[Records from a data collection]
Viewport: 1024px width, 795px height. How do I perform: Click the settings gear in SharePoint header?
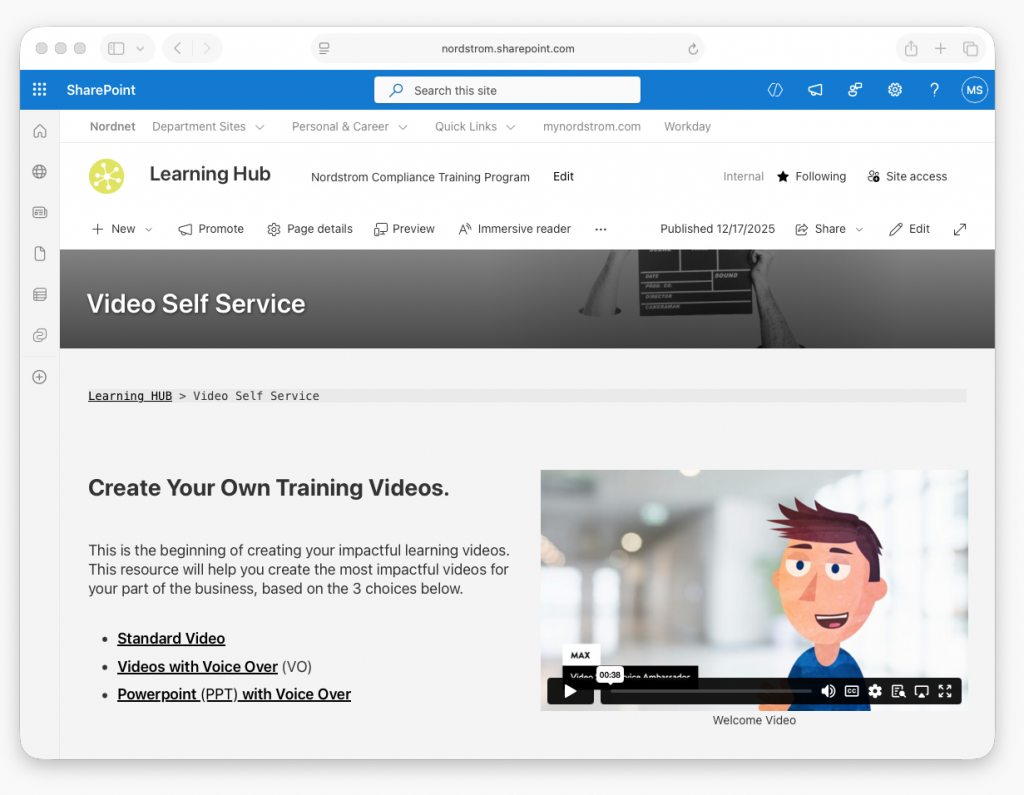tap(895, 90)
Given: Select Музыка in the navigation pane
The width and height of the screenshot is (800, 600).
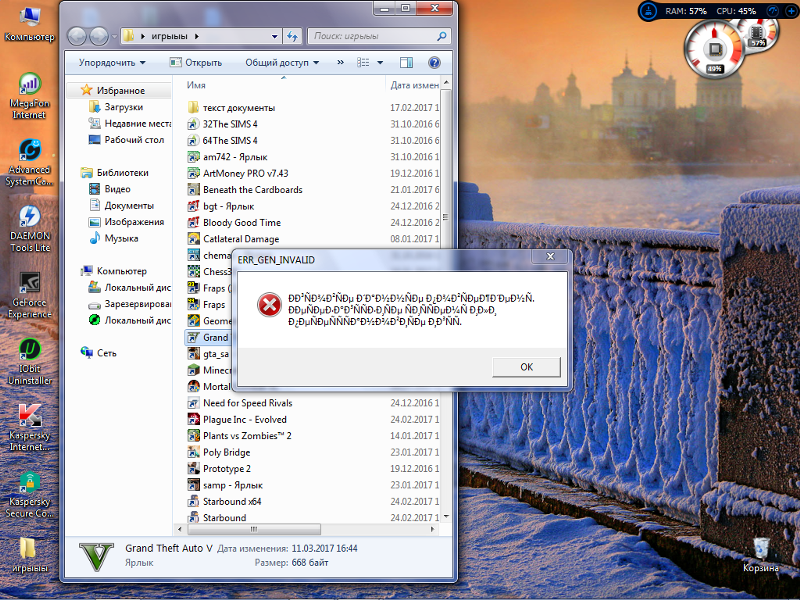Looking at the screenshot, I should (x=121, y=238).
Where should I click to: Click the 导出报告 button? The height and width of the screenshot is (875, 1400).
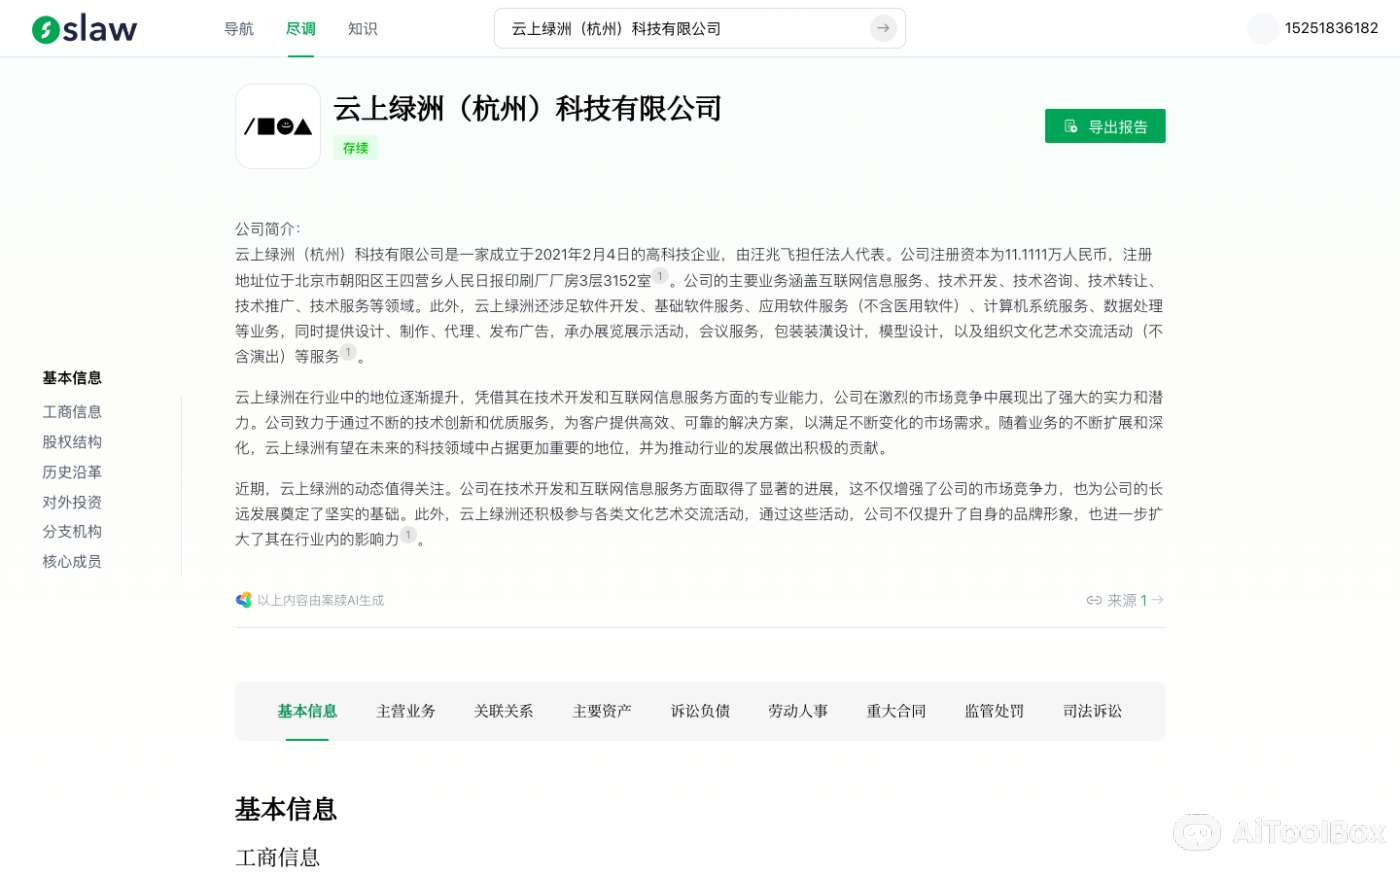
--
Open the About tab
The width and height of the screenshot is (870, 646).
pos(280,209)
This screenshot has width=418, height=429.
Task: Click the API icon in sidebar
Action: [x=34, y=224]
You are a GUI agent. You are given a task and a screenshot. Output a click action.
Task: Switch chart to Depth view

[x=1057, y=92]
---
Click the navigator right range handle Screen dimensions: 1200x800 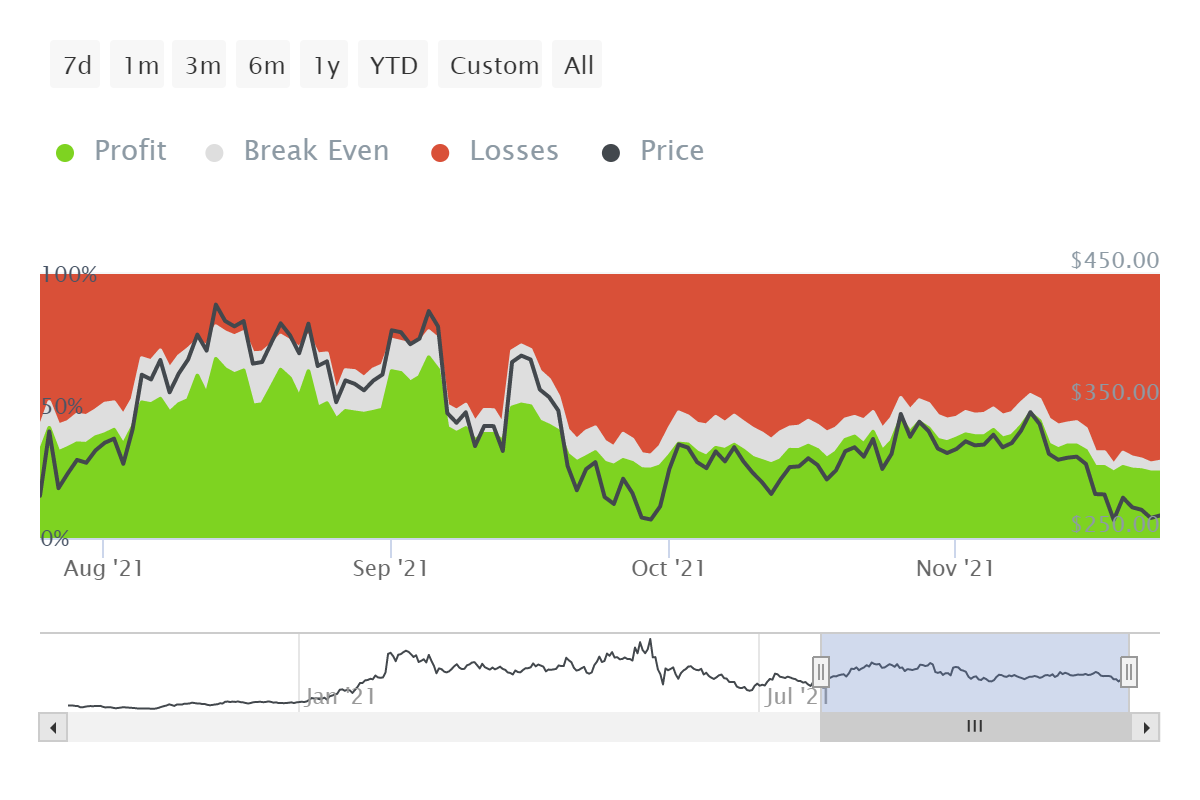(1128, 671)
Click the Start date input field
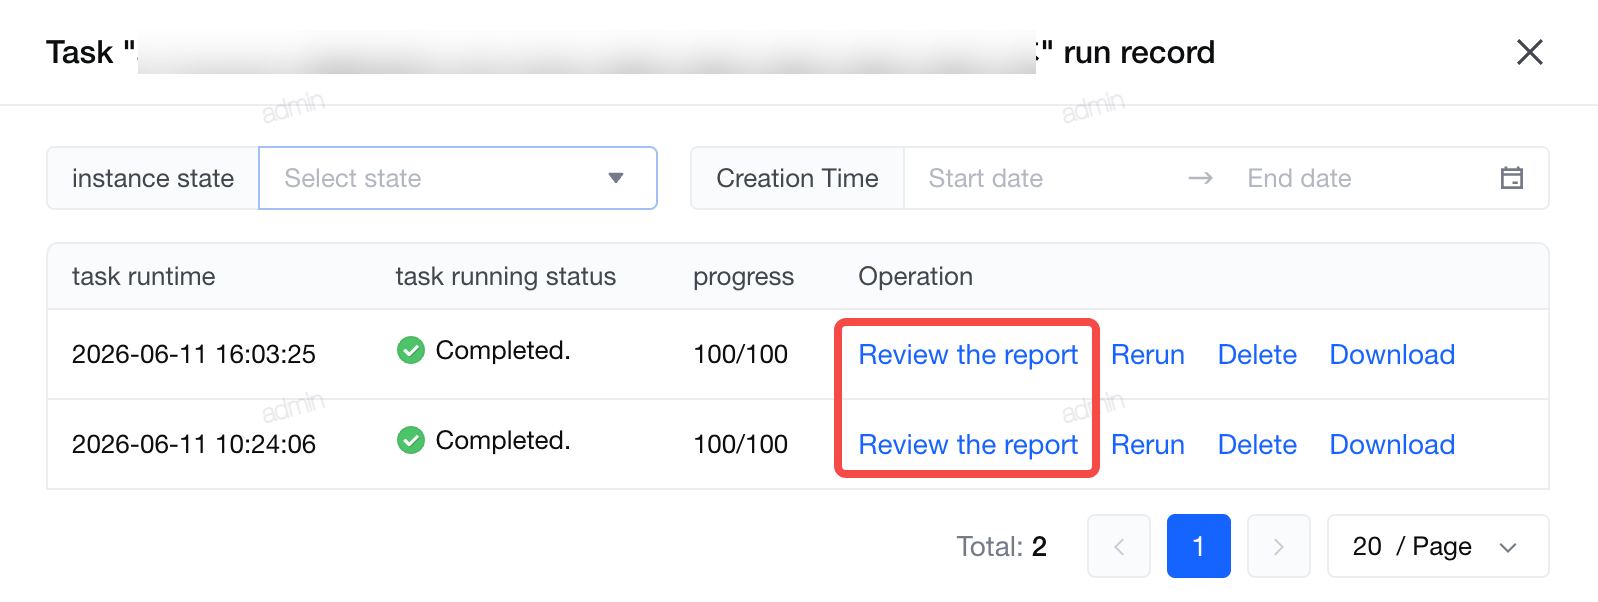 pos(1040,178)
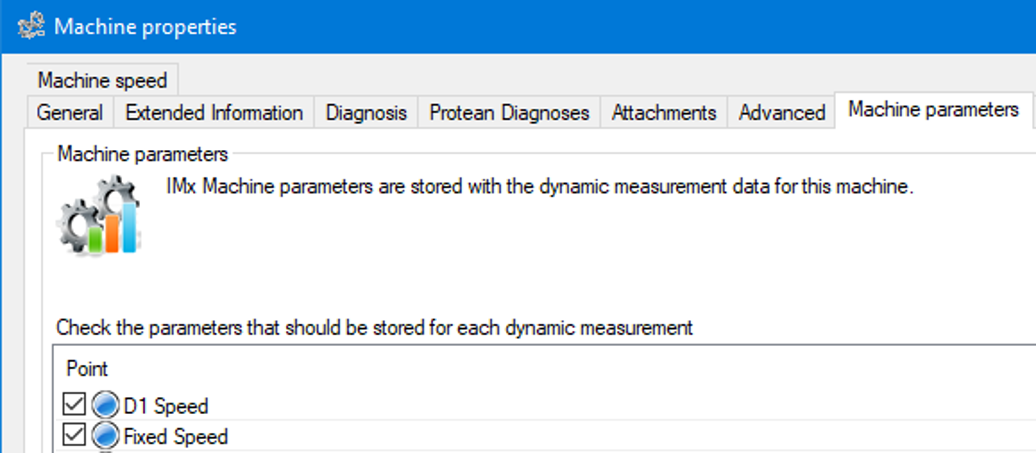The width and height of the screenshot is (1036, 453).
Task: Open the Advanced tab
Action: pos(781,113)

EXERCISE DETAILS
Swap "navigation pane" for "side panel" in the stretch from the line containing "Given: Select Музыка in the navigation pane" through the line containing "Where should I", and reproduce only those lines without the pictures.

TASK RESPONSE
Given: Select Музыка in the side panel
The width and height of the screenshot is (800, 600).
Looking at the screenshot, I should (x=121, y=238).
Where should I click to: Click the 导出报告 button? The height and width of the screenshot is (875, 1400).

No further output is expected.